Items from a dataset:
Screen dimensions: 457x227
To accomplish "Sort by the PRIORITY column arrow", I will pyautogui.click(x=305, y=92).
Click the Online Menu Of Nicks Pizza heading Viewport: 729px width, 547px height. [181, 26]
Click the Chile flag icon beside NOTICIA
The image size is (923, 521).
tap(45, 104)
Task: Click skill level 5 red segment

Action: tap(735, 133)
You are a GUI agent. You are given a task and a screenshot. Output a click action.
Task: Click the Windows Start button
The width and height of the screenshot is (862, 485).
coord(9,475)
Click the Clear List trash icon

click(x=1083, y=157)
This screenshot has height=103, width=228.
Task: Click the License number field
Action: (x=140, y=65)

→ PROBLEM
In full and without alteration, repeat the records.

→ FINISHED TASK
Screen dimensions: 457x227
To accomplish "Sort by the PRIORITY column arrow", I will pyautogui.click(x=305, y=92).
Click the Online Menu Of Nicks Pizza heading Viewport: 729px width, 547px height. [181, 26]
Click the Chile flag icon beside NOTICIA
The image size is (923, 521).
tap(45, 104)
Task: Click skill level 5 red segment

Action: tap(735, 133)
You are a GUI agent. You are given a task and a screenshot. Output a click action.
Task: Click the Windows Start button
The width and height of the screenshot is (862, 485).
coord(9,475)
Click the Clear List trash icon

click(x=1083, y=157)
This screenshot has height=103, width=228.
Task: Click the License number field
Action: (x=140, y=65)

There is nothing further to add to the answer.